The H-coil was compared to a regular figure-8 coil in 6 healthy volunteers by measuring thresholds for activation of the abductor pollicis brevis (APB) representation in the motor cortex as a function of distance from each of the coils. The findings of this study indicated that the rate of decrease in the coil intensity as a function of distance is markedly slower for the H-coil.
The study confirms the theoretical calculations and phantom brain measurements indicating the ability of the H-coil to stimulate brain structures at a large distance from the coil. The comparison between the TMS coils demonstrated a significantly improved depth penetration, and a much slower rate of decay of effectiveness as a function of the distance from the coil, when using the H-coil relative to the regular figure-8 coil.

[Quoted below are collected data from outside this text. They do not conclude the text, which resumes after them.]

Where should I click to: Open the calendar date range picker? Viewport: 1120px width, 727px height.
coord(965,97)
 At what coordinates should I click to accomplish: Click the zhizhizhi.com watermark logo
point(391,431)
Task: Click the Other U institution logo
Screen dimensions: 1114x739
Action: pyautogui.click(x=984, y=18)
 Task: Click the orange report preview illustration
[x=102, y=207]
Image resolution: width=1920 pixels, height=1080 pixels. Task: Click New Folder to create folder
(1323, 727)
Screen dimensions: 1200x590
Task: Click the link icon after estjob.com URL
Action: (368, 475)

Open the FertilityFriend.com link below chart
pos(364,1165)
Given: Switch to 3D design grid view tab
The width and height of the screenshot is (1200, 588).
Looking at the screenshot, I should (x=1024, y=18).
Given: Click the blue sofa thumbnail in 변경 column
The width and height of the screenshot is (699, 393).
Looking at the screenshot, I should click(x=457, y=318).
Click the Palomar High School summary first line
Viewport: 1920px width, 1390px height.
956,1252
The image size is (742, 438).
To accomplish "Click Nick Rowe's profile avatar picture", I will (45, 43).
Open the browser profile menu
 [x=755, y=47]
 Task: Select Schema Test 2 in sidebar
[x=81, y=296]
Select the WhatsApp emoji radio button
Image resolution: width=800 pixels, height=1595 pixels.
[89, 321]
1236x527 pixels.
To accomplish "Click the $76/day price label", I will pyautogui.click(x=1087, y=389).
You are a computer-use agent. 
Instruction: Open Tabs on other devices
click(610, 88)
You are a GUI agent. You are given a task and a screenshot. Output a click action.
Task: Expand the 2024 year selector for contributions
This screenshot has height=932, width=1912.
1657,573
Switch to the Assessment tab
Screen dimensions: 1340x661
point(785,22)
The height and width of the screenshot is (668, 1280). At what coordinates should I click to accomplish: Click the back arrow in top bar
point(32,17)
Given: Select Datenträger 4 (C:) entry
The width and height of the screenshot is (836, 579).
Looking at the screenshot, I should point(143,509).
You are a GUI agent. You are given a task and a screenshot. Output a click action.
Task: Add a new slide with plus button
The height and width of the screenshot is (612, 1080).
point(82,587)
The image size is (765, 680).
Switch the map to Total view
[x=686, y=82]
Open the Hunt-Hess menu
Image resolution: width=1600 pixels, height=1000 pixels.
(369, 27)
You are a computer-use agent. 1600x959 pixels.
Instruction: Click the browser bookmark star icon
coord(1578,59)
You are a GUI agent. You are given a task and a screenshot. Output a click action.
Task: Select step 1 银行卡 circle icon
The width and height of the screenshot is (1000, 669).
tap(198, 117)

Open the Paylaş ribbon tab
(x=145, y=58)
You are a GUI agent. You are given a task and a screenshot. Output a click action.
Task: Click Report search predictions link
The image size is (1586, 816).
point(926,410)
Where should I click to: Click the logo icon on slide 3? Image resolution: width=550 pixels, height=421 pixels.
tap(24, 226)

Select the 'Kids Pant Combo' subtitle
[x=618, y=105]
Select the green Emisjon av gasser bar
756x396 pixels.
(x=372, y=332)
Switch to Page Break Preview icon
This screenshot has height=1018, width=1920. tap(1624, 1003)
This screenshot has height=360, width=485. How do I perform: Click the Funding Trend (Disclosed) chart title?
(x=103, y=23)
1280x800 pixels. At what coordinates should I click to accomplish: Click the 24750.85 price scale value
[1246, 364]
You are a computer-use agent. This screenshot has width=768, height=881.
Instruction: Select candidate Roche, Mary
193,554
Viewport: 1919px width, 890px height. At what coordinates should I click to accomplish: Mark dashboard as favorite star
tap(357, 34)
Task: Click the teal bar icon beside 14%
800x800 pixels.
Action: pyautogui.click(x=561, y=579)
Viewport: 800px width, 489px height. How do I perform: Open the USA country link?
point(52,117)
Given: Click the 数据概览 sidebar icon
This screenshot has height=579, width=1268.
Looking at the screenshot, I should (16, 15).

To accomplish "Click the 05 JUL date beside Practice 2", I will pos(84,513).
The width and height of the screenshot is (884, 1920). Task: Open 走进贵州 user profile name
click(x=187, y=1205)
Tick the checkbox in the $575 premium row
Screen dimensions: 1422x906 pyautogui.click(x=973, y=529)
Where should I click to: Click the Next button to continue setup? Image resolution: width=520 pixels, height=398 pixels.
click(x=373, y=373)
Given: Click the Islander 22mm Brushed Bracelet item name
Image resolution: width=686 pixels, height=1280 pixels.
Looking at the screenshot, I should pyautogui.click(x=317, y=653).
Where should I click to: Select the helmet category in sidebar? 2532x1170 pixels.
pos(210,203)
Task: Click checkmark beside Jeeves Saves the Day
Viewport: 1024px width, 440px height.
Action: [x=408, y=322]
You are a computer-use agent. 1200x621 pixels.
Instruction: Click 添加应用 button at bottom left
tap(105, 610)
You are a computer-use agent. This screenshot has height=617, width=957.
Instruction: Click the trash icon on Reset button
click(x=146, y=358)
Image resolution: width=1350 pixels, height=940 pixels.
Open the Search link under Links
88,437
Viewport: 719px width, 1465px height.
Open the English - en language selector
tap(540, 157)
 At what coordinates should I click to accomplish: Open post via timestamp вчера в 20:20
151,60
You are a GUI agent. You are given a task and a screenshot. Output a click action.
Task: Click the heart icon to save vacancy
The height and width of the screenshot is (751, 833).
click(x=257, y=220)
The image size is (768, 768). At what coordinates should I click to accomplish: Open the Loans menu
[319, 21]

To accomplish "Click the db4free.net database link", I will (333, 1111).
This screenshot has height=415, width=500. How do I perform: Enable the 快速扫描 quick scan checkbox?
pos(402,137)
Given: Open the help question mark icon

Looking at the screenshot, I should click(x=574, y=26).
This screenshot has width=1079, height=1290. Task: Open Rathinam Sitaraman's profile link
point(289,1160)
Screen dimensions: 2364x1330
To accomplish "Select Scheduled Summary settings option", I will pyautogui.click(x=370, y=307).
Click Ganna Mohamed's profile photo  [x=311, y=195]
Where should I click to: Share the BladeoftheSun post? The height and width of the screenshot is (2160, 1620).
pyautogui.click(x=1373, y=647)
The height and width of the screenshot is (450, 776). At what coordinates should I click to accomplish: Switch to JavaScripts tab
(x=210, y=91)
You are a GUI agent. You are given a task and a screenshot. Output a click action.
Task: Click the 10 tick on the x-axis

As far as the safety aspects are concerned, none of the 6 subjects who participated in the study reported any significant side effects after the TMS session.
Zangen et al. (2005) did not find any change in cognitive or hearing abilities in these 6 subjects. 1 out of the 6 subjects reported a slight, transient headache. In a separate, subsequent experiment, the H-coil was used to deliver single or paired pulses at 1Hz during 20s over five different locations on the scalp in 3 additional subjects. The intensity of stimulation was 120% of motor threshold, the interval between the 20-s trains was 2 min and the total number of trains was 10 for each subject. Use of the H-coil system was found to be safe and the new coil was found to enable depth penetration of 5-6 cm, compared to 1.5-2 cm with a standard TMS coil.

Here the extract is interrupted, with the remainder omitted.